SHORT TASK | Change "popup" to "dialog" in the items below, then write the items out again with nothing else altered.

Data extracted from a collection:
===============

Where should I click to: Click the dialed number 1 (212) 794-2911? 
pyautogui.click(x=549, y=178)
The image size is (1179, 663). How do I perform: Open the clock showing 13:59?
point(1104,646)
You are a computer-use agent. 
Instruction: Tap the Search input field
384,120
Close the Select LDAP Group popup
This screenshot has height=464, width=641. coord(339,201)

===============

FINAL RESULT |
Where should I click to: Click the dialed number 1 (212) 794-2911? 
pyautogui.click(x=549, y=178)
The image size is (1179, 663). How do I perform: Open the clock showing 13:59?
point(1104,646)
You are a computer-use agent. 
Instruction: Tap the Search input field
384,120
Close the Select LDAP Group dialog
This screenshot has height=464, width=641. coord(339,201)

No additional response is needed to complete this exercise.